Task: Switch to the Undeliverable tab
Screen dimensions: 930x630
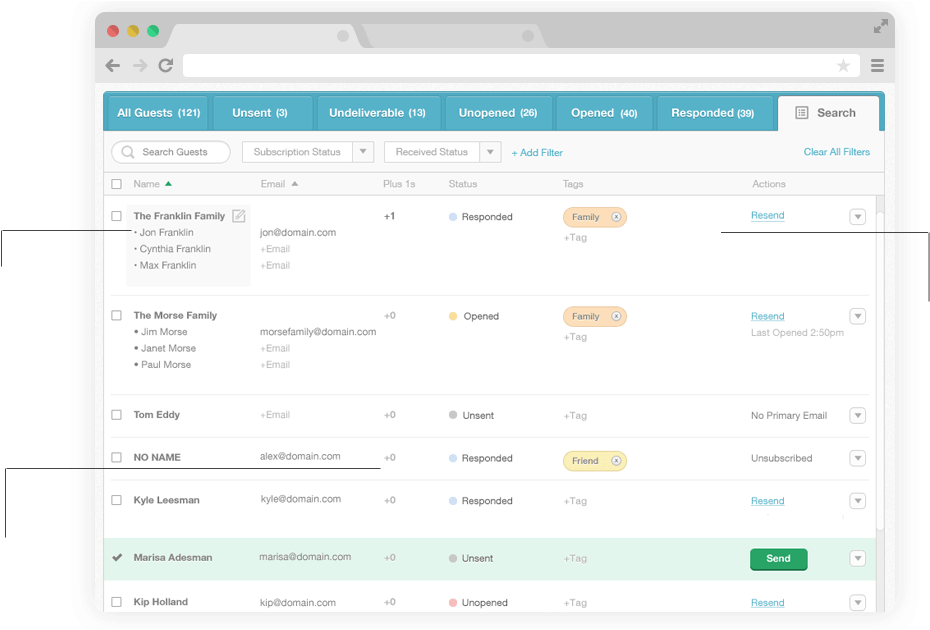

* * *

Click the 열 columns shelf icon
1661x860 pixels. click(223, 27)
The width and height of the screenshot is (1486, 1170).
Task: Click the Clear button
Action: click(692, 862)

---

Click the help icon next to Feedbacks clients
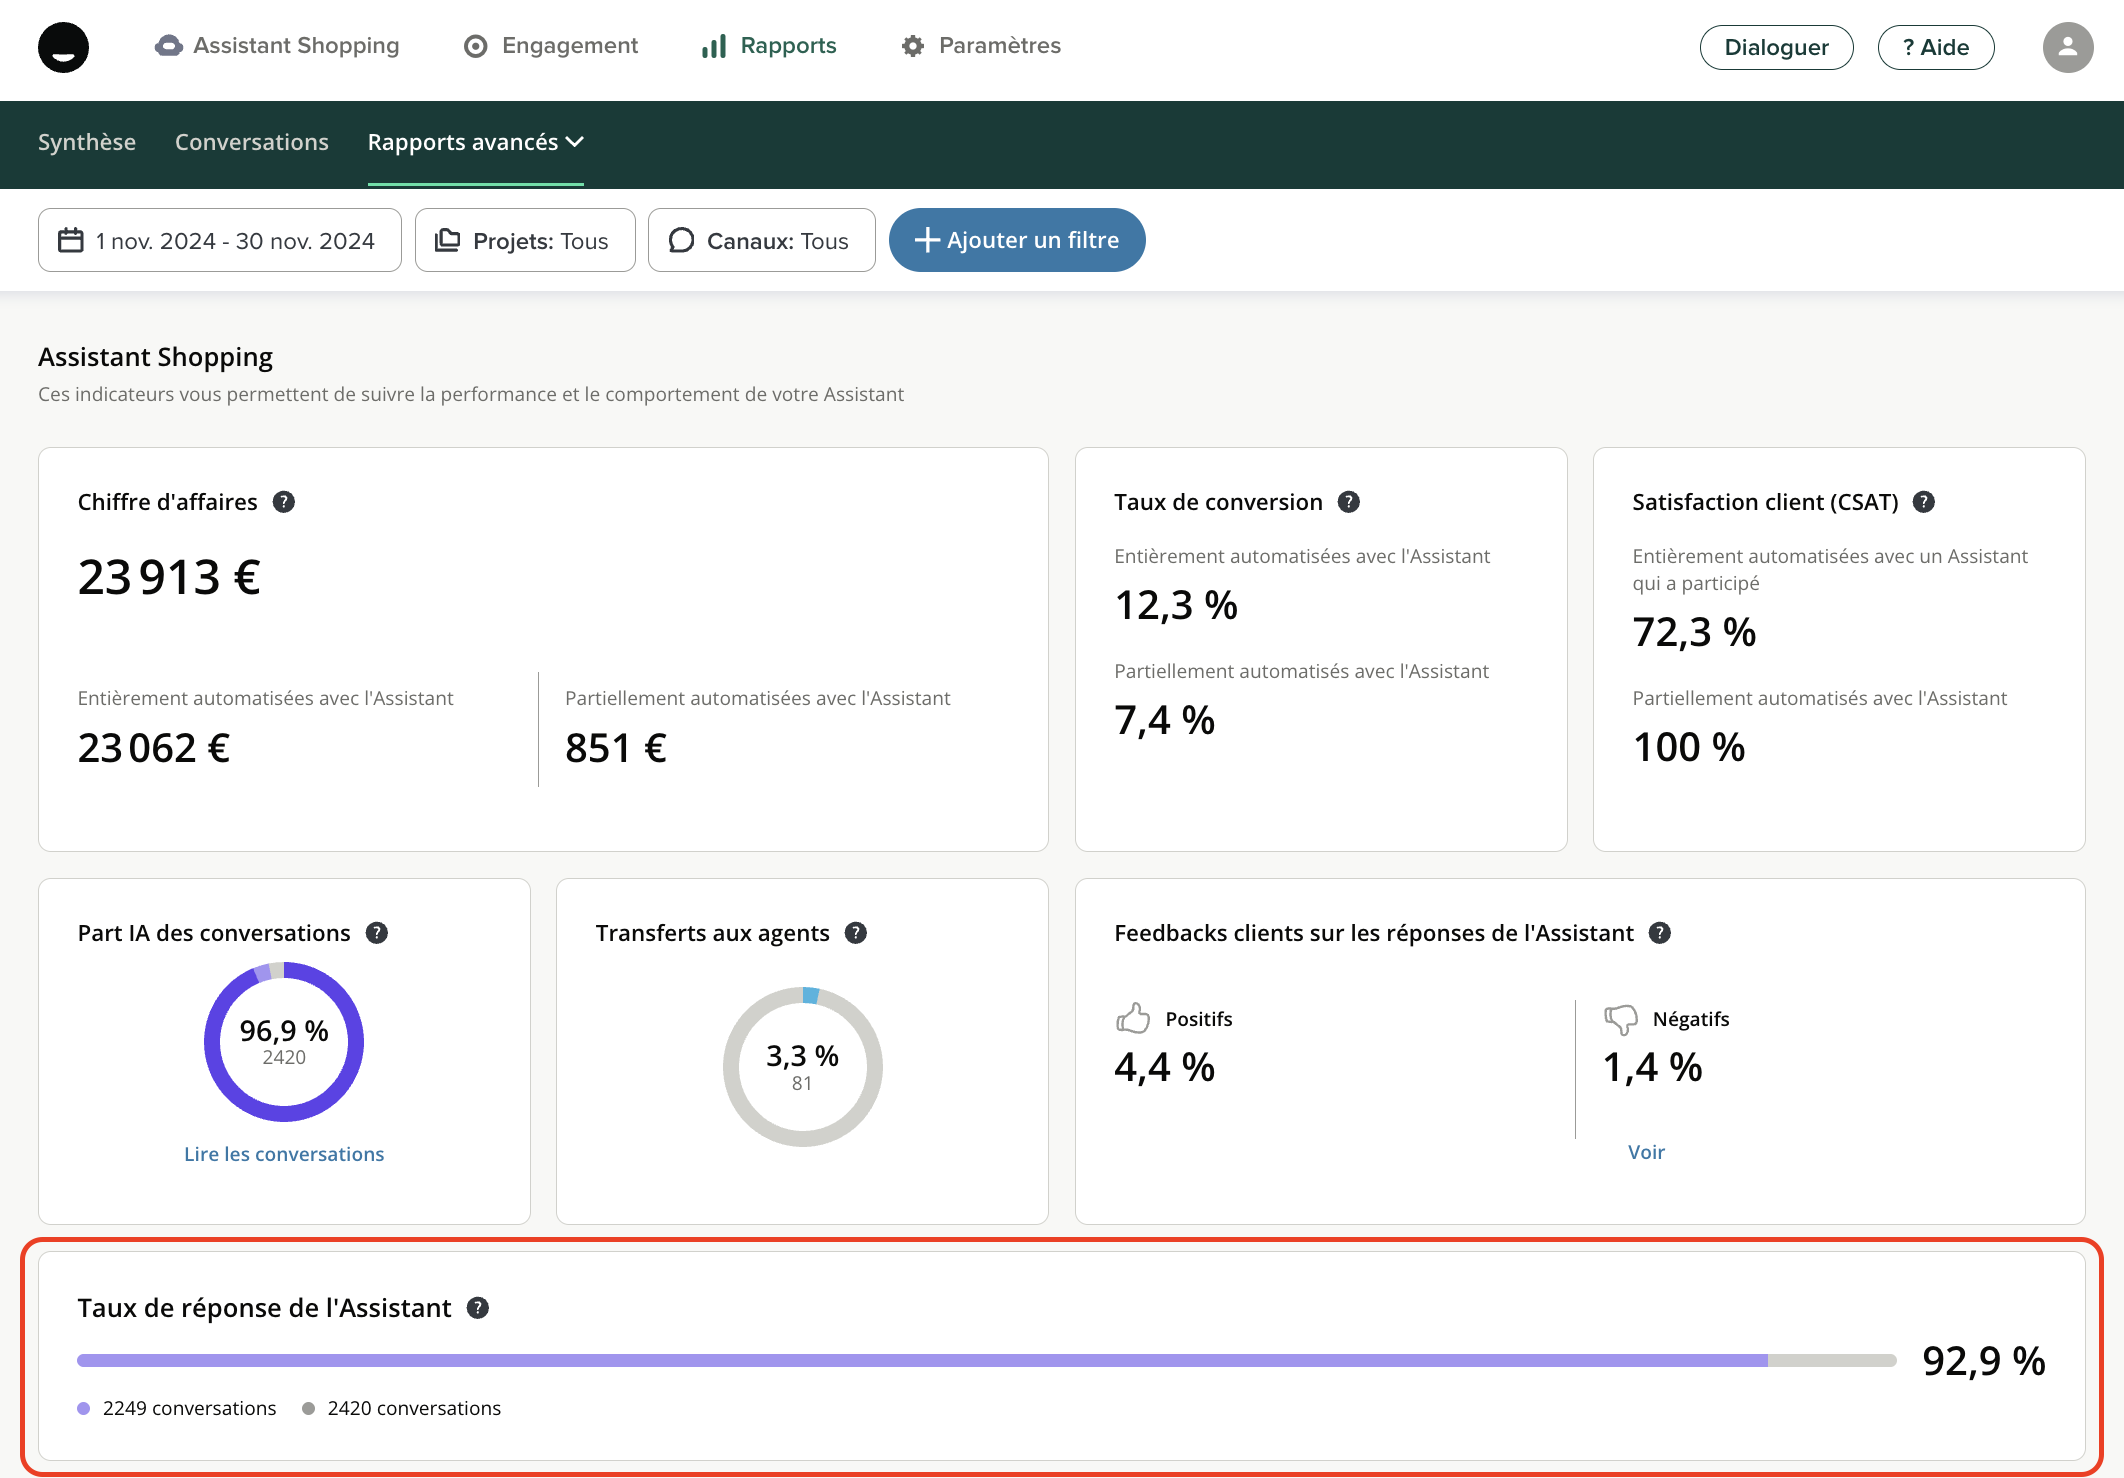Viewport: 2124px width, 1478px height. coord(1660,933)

Work required ▸ Copy out the rows exactly, beginning with the line that contains "Task: Switch to the Undeliverable tab" and ending with the line that contains "Screen dimensions: 930x630".

Correct response ▸
Task: Switch to the Undeliverable tab
Screen dimensions: 930x630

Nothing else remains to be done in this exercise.